Supermarine Spitfire
Supermarine Spitfire. Image Credit: Creative Commons.

Chuck Yeager broke the sound barrier in 1947 in the rocket-powered Bell X-1 Glamorous Glennis. Three years earlier, a British Supermarine Spitfire Mark XI had already come within 11 percent of doing the same thing with a piston engine and a propeller. In 1944, RAF test pilot J.R. Tobin dove his Spitfire to 606 miles per hour — Mach 0.89. In a follow-up test, Anthony F. Martindale pushed the same airframe to 620 mph in a 45-degree dive. The propeller tore off, the tail-heavy aircraft climbed automatically, and Martindale woke at 40,000 feet to glide home.

Supermarine Spitfire Almost Did the Impossible: Broke the Sound Barrier 

You know already that Chuck Yeager broke the sound barrier in 1947. Yeager hopped aboard the rocket-powered Bell X-1 named Glamorous Glennis, and he reached Mach 1.05. Yeager was thrilled even though he maintained his icy demeanor.

The United States basked in the glory of this heady feat. The Americans loved his confidence and grace under pressure.

Others realized that the plus-MACH 1 flight would be extremely difficult for airplanes before 1947.

Many pilots tried to break the sound barrier, but their airplanes could not do the job. The engines were not powerful enough, and the aircraft’s overall design could not deliver the goods.

The United Kingdom had a Hand in Super-Fast flight

However, it is a little-known fact that one conventional fighter plane paved the way to the Yeager flight.

The British Supermarine Spitfire was a force of nature that helped engineers and technicians realize that maybe the United Kingdom could be the first to break the sound barrier and beat the Americans.

The Spitfire was instrumental in fighting the Nazis during the Battle of Britain. Pilots were courageous and knew how to push the airplane beyond its abilities and shoot down enemy pilots at will to save the country.

Hitting Four Hundred Miles Per Hour Was Easy

The BBC has more on how the Spitfire’s history was marked by high-speed flight. The airplane could knife through the air at 400 miles per hour. There was a “Rolls-Royce Merlin engine and the four-bladed propeller that helped generate extra thrust,” the news outlet recalled.

P-51D Mustang Fighter

P-51D Mustang Fighter. Image taken by National Security Journal Editor Harry J. Kazianis on July 19, 2025.

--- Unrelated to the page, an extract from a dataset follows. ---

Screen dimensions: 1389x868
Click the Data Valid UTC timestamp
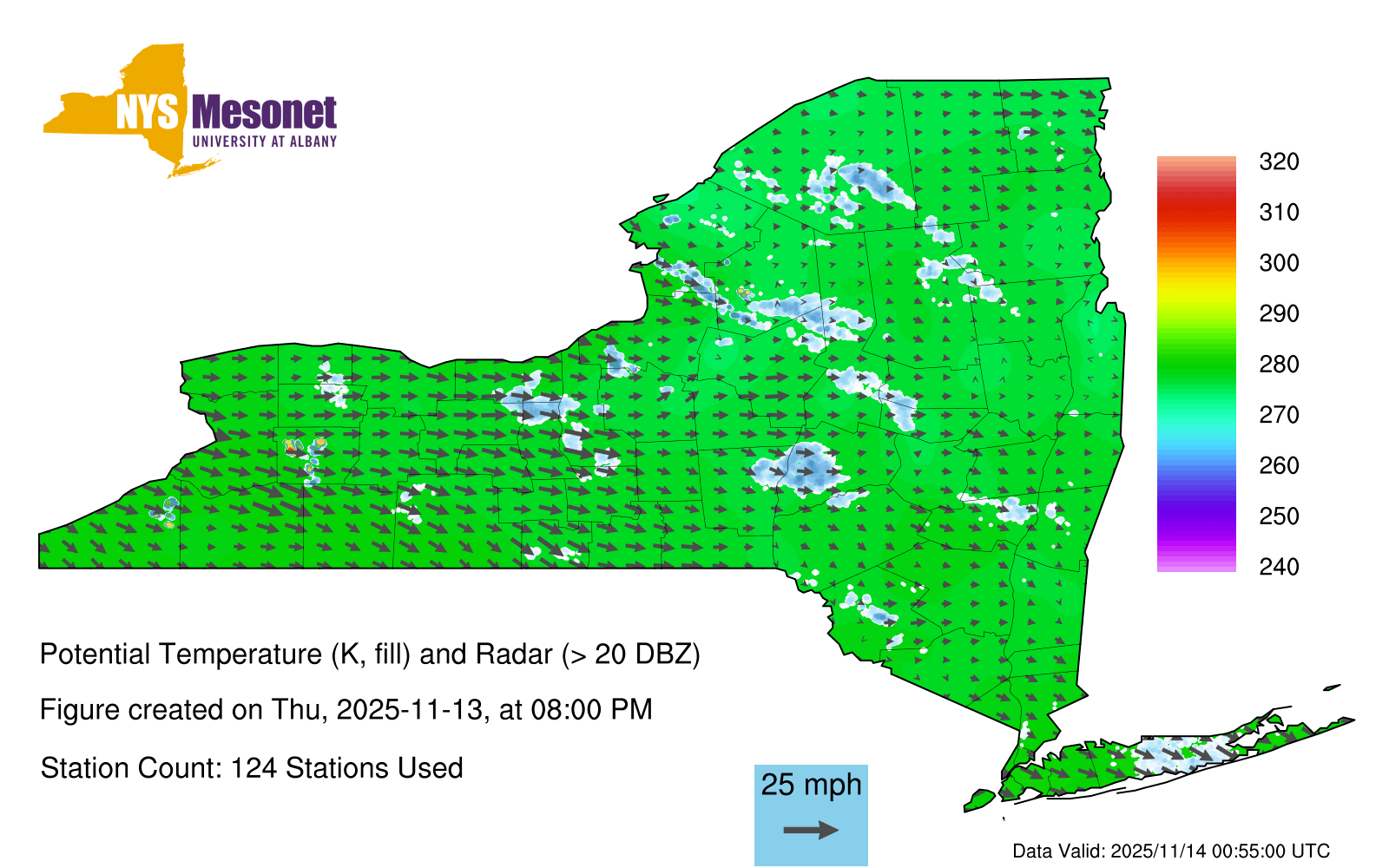pos(1170,851)
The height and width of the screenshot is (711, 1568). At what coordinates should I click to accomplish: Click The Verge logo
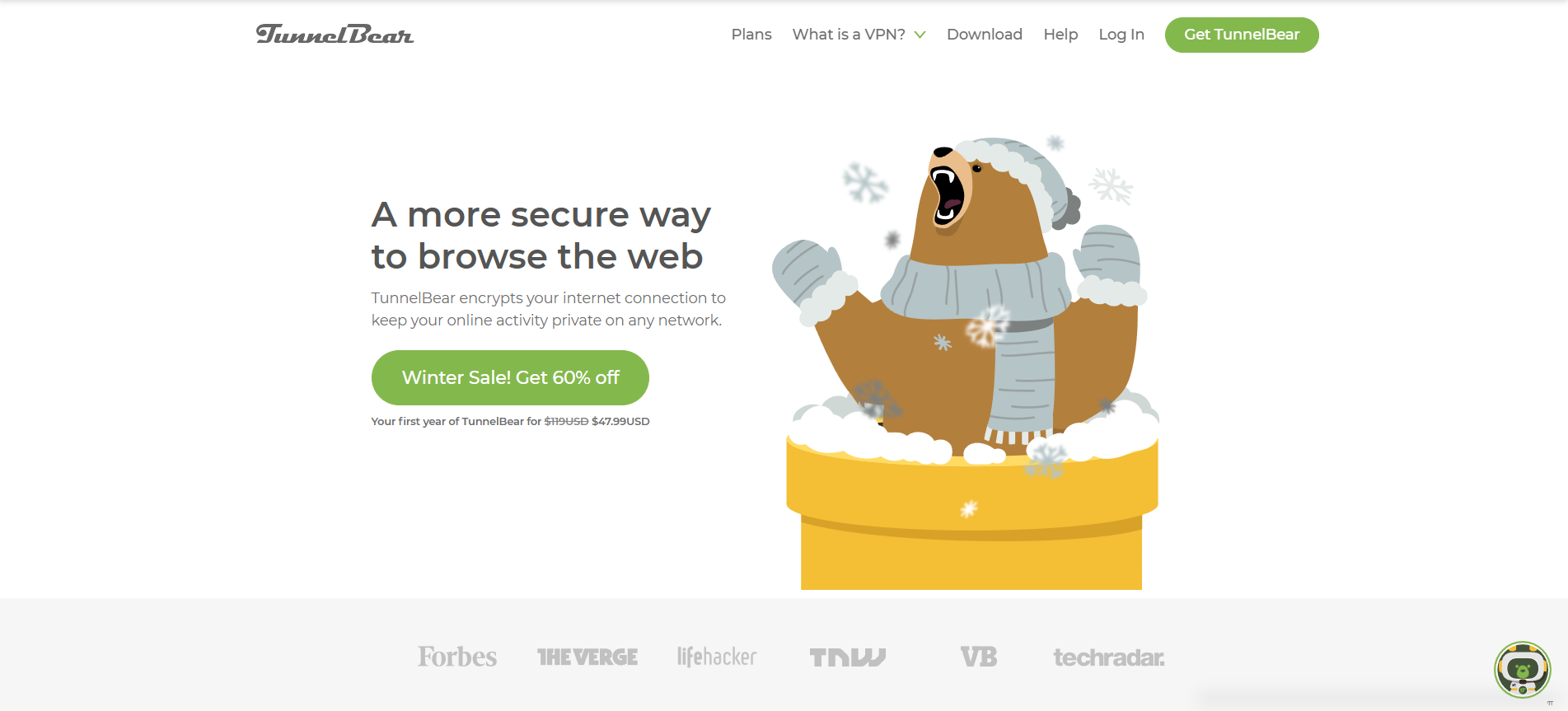point(587,657)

The Recon Spitfires Were Even Faster

The Spitfires that were outfitted for photo-reconnaissance were even faster without the weapons systems. When these stripped-down airplanes flew, British pilots told their superiors that perhaps this would be the one that could eclipse the magical threshold of plus-MACH 1.

Getting Close to MACH 1

Stephen Dowling at the BBC discovered a book that revealed how the British made the Spitfire even faster. Dowling read a tale from Eric ‘Winkle’ Brown’s book Wings on My Sleeve. Brown recalled how the Spitfire could approach 600 miles per hour. This was getting close to the magical speed.

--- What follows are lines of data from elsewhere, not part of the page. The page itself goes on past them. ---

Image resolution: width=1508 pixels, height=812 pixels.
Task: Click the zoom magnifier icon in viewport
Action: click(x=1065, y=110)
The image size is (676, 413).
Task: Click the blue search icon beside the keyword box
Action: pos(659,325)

Brown told the story about test pilot J.R. Tobin, who maneuvered his Mark XI Spitfire into a 45-degree dive. The speed was 606 miles per hour or MACH 0.89. The Spitfire had never flown that fast.

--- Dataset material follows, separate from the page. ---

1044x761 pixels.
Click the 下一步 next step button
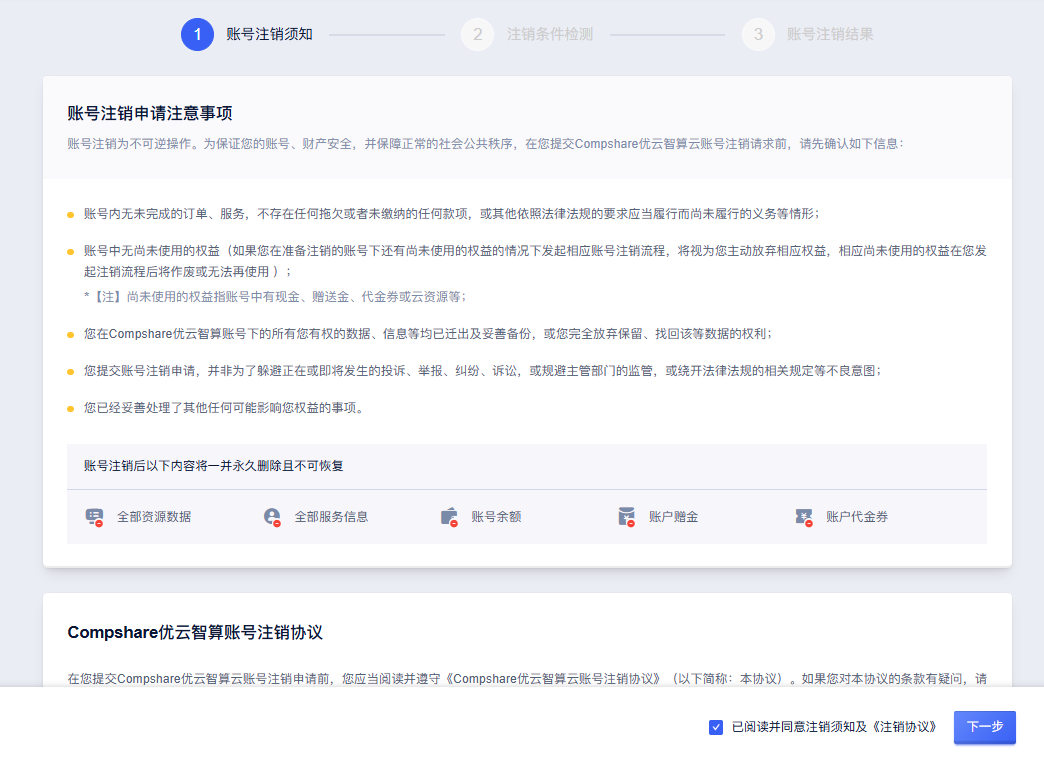tap(984, 728)
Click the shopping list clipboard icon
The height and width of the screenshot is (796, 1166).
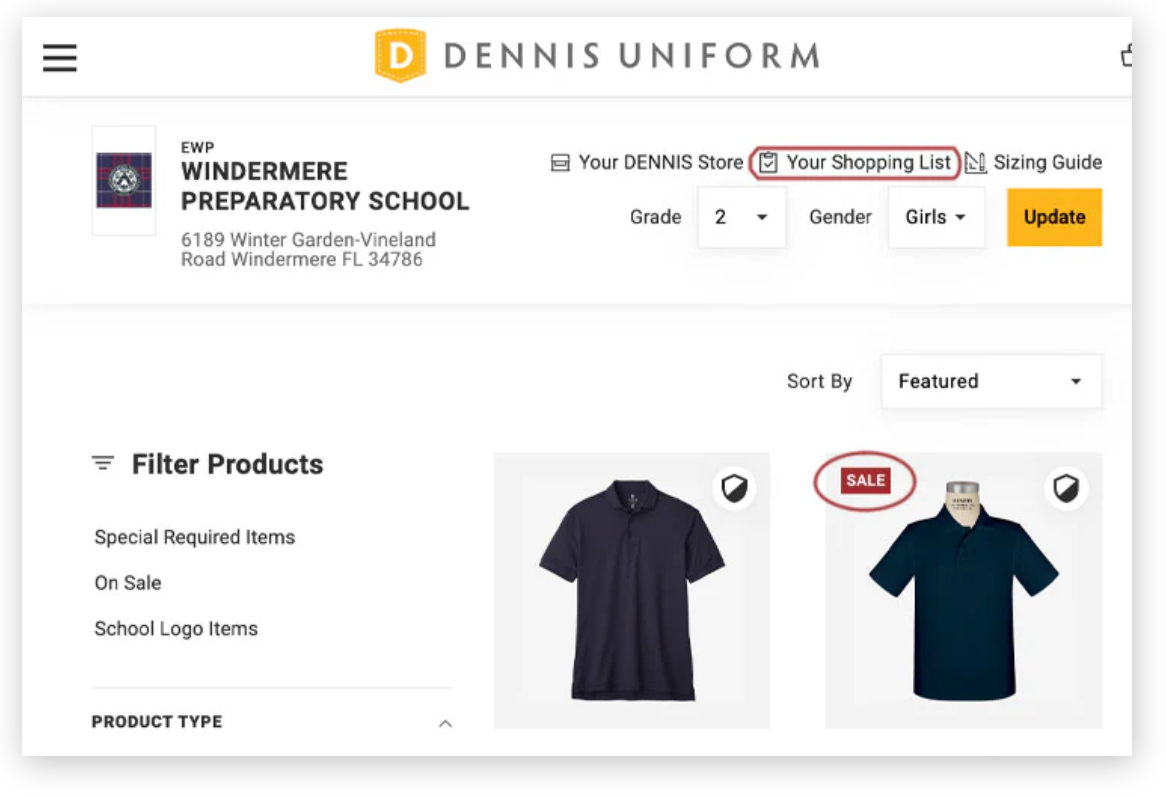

One Accident During High-speed Testing Could Have Been Fatal

The British were excited and planned to keep the Spitfire speed program in effect. By 1944, they were ready to test again with a different pilot. Anthony F. Martindale flew the same plane and dove downward. He reached 620 miles per hour, but the propeller ripped apart. Yikes, this was a frightening experience, and maybe the British were not meant to push the Spitfire that hard.

What Happened Next?

As Dowling described, “Martindale was saved by simple physics. With the heavy propellers wrenched off, the aircraft was now tail-heavy, and the change in center of gravity forced it to climb out of the dive at high speed. Martindale was knocked unconscious from the stress of the climb and woke to find his aircraft flying at 40,000 feet. Somehow, he managed to glide the aircraft back to his base and emerged unscathed.”

The Propeller Broke Apart

The test pilots had shown that the “subsonic flow of the wing,” as Rod Irvine, of the Royal Aeronautical Society, explained, could push a plane toward the sound barrier, but it was dangerous when the propeller was struggling.

“It starts to flick around all over the place, and it feels like the aircraft is starting to shake itself to bits because you get this fundamental change in the aerodynamics,” Irvine told the BBC.

Another problem with the piston engine on the Spitfire is that it could only run at a limited number of revolutions per minute. But the Spitfire had variable-pitch propellers that helped it achieve the blinding velocity (for those days) during World War Two.

P-51D Mustang from U.S. Air Force Museum

P-51D Mustang from U.S. Air Force Museum. Image taken by National Security Journal 7/19/2025.

P-51D Mustang Fighter NSJ Photo

P-51D Mustang Fighter NSJ Photo. Image taken on 7/19/2025.

The Spitfire Left a Speedy Legacy

The Spitfire never reached MACH 1, but it could generate a surprising amount of speed. The airplane was not only a combat stalwart but also brought the sound barrier within reach of Yeager and American jet designers.

The British lost the race but were trailblazers who should be credited for building great engines. Not to mention their Royal Air Force test pilots had the right stuff. This likely made Yeager even more determined to be first.

My Interview With Chuck Yeager

I once interviewed Yeager when I was a TV reporter. He was crusty back then and camera-shy. I asked the most obvious and cliché question (sometimes those get the best answers). “How did it feel to fly that fast?” He replied in a grunt, “I was just doing my job. Next dumb question.”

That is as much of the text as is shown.